I was diagnosed at birth with Cystic Fibrosis and spent several weeks at Riley Hospital with my family so that they could learn to take care of me. Cystic Fibrosis is a genetic disease and the number one genetic killer of children and young adults. The disease causes excessive production of thick mucus. This causes sinus complications, severe lung infections, pancreatic & intestinal issues, as well as potential liver, kidney, and reproductive problems. The key to living with Cystic Fibrosis is prevention and one of the main reasons I’ve managed to cope as well as I have is because of the early diagnosis and treatment.
“Healthy” treatment started with pancreatic enzymes every time I eat, albuterol nebulizer treatments, and chest physical therapy which knocks loose mucus in order to be coughed up and excreted. These treatments take up to an hour, twice a day. As my disease progressed over the years, stronger enzymes were needed and more nebulizer treatments were added to my regimen: antibiotics, steroids, etc. “Sick” treatments start with a minimum 3 day hospital stay with treatments as often as every 4 hours and IV antibiotics, followed by home IV antibiotics for at least 2 weeks, sometimes lasting months. Eventually, I needed a feeding tube to maintain my weight and oxygen while I slept, which then led to oxygen with activity and then oxygen all of the time.

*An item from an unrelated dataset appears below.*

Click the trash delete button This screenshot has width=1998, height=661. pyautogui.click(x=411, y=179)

On March 10, 2014, I received a double lung transplant. I no longer need several of my treatments, but take more pills (easy trade off in my opinion!).
In this time I graduated from Purdue with my Bachelor’s in Construction Management, worked in industry for several years, and finished my MBA before transplant. Since transplant, I have again worked in industry and most recently, started my PhD at Purdue, researching sustainable communities.
I strive on my independence and struggled with not being able to do everything I have wanted due to my physical limitations and needing to rely on other people to perform daily tasks. I’ve learned what motivates me to care for my health, makes me feel better, and helps me accept me as me – who just also happens to have a disease.